それは深い深いもので…そんな目の前の自分を見つめ両手で頬を軽く叩いて気合いを入れた。

「…よし。」

同時にドアがノックされそのまま開いた先には…僕の愛しいカレシの姿。

「楓…支度できたか?」

やんわりと笑うイイ男につられ余裕もないのに笑ってみせると…。

「…表情堅いな?」

すぐにバレて苦笑いをされる。

「…僕だって緊張くらいしますから。」

拗ね気味な僕を真ん丸くした目で見つめる佐古が…クスッと笑って少し長めの僕の前髪をかき上げた。

「んなに緊張すんなよ。」

「するよ!」

だって…これから僕は、佐古の仲間達と一緒に遊びに行くんだから。
愛する佐古が一緒だとはいえ…見た事もない人達と同じ場所にいるなんて考えただけでも恐ろしい。
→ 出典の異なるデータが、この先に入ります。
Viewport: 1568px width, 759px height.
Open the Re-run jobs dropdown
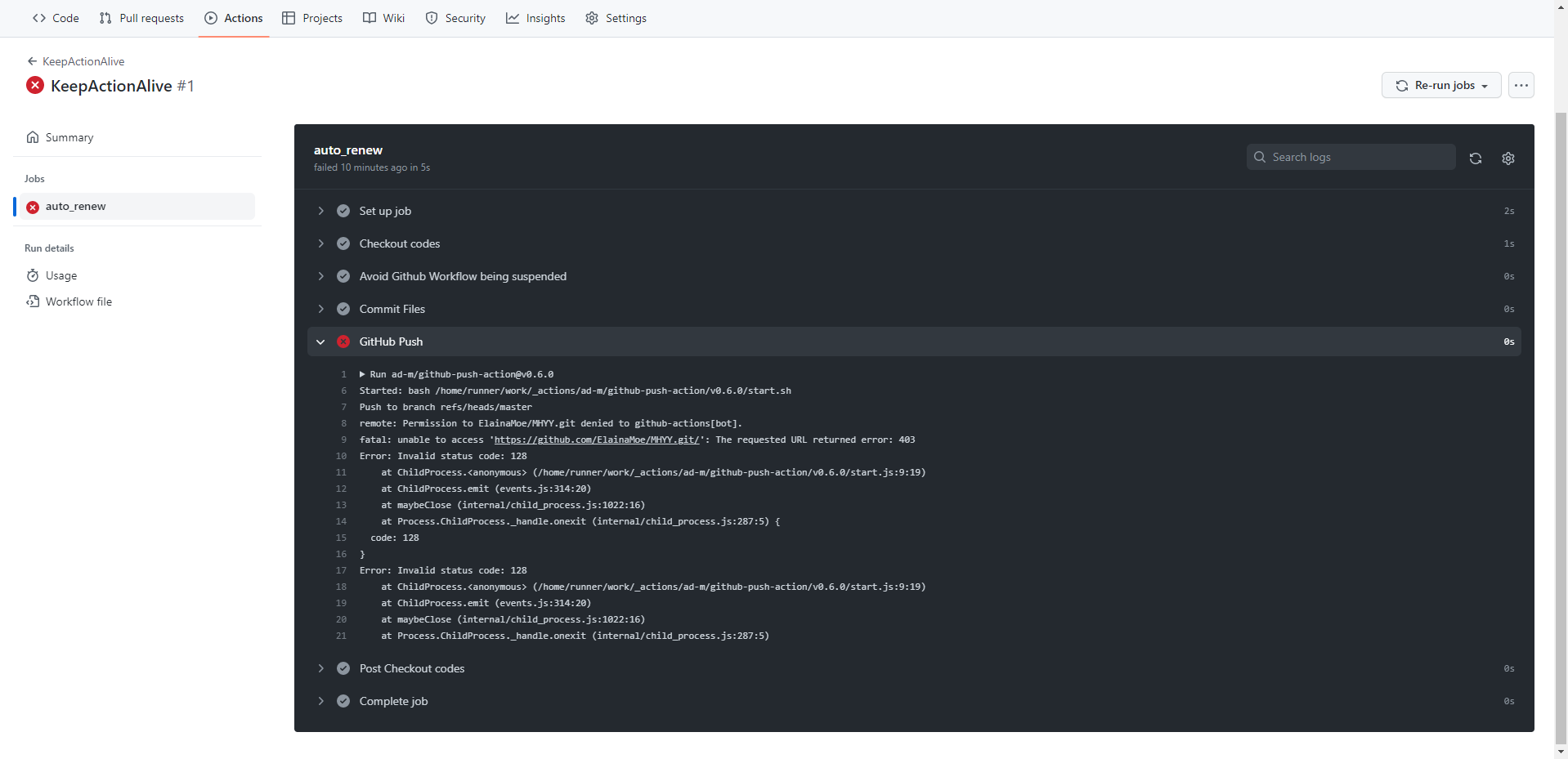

「隼人のヤツがどーしてもって言うんだからしょうがねぇだろ?」

「分かってるよ。」

今朝方かかってきた佐古の親友・隼人クンからの遊びのお誘い。
是非、僕も連れて…なんて勿体ないお言葉!
そりゃ…行かない訳にはいかないでしょ?

しかも…!
女の子が一緒とか言うんだもん、違った意味でドキドキだよ?

「マジ、かったりぃよな…?」

めんどくさそうに溜め息を吐き僕の手をギュッと握った佐古が…愛用のキャメルのロングコートのポケットに僕のごとその手を入れて…。

「さっさと行ってとっとと帰って来ようぜ?」

そう言って…戸惑う僕の唇にキスをした。